Illinois governor J.B. Pritzker has made a big move this week, expunging nearly a million marijuana arrest records and pardoning thousands more.

The governor announced on Thursday that thousands of pardons had been issued for low-level marijuana convictions and that nearly 500,000 non-felony marijuana-related charges had been expunged.

Pritzker’s office said the governor ssued pardons for 9,129 low-level cannabis conviction records; and the arrest records have been expunged by the Illinois State Police (ISP).

492,192 cannabis arrest records were expunged on New Year’s Eve which means the ISP has completed its automatic expungement process four years early; its statutory deadline is Jan. 1, 2025.

“Statewide, Illinoisans hold hundreds of thousands low-level cannabis-related records, a burden disproportionately shouldered by communities of color,” Pritzker stated. “We will never be able to fully remedy the depth of that damage. But we can govern with the courage to admit the mistakes of our past — and the decency to set a better path forward.”

Prtizker made the move just in time as the Cannabis Regulation and Tax Act that he signed on May 31, 2019, mandates that 47,000 cannabis-related arrest records between 2013 and 2019 be expunged by Jan. 1, 2021.

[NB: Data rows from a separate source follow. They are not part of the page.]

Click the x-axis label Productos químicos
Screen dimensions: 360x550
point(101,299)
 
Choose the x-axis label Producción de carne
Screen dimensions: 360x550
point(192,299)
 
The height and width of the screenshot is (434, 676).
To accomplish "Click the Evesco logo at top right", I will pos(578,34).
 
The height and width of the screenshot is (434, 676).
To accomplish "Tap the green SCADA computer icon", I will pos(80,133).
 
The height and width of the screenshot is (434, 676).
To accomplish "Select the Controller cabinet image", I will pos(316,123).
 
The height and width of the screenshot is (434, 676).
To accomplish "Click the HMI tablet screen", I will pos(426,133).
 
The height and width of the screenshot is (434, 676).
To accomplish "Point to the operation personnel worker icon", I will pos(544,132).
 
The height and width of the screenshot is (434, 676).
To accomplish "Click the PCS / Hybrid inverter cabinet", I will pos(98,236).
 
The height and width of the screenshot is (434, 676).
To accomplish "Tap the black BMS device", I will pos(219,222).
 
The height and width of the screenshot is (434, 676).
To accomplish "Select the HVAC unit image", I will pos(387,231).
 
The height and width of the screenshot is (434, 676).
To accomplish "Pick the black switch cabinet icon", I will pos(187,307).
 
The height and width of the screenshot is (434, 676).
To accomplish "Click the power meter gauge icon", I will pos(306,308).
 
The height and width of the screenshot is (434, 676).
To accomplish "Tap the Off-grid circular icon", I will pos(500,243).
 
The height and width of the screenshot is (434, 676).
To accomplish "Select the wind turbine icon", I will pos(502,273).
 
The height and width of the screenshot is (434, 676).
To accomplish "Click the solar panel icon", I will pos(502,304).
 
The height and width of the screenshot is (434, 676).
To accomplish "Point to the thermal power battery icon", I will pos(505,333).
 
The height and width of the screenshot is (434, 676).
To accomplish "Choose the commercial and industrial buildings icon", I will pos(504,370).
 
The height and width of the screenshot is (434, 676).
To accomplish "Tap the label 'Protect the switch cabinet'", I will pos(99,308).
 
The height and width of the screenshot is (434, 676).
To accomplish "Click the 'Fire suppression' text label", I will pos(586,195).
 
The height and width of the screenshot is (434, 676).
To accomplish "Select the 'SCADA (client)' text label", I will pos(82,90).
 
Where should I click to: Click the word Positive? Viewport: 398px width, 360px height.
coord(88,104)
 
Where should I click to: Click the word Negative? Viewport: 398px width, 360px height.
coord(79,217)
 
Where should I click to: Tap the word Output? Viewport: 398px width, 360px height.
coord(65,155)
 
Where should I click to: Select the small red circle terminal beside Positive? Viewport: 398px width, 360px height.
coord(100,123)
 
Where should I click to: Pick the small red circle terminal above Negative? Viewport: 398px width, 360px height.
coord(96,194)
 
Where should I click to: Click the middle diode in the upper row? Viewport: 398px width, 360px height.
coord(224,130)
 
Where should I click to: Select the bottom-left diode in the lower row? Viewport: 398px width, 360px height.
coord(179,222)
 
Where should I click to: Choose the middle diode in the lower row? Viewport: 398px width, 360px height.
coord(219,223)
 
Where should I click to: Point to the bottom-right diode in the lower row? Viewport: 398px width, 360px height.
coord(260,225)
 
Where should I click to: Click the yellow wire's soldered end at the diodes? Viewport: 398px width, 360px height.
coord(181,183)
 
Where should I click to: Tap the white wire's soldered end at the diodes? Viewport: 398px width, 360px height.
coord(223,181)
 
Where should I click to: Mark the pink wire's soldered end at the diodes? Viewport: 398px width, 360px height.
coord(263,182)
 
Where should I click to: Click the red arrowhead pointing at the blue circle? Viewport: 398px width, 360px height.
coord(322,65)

Over 20,000 cannabis convictions have also been pardoned under this law.

Only DuPage, Kane, Knox, McHenry, McLean, Peoria, Rock Island, Will and Winnebago counties of the state’s 102 counties, have completed expungements at the local level.

The remaining counties have until Jan. 1, 2025, to complete expungement of their non-felony cannabis related arrest records.

“As we near the end of the first year of Illinois’ new legal cannabis industry, I am heartened by the progress we have made towards undoing the harms dealt by the failed war on drugs,” Toi Hutchinson, senior advisor to the governor for cannabis control, stated.

“We are one year into what will be an ongoing effort to correct historic wrongdoings. The administration remains committed to working with legislators to address any challenges to equity and on building an industry that re-invests in our state’s communities.”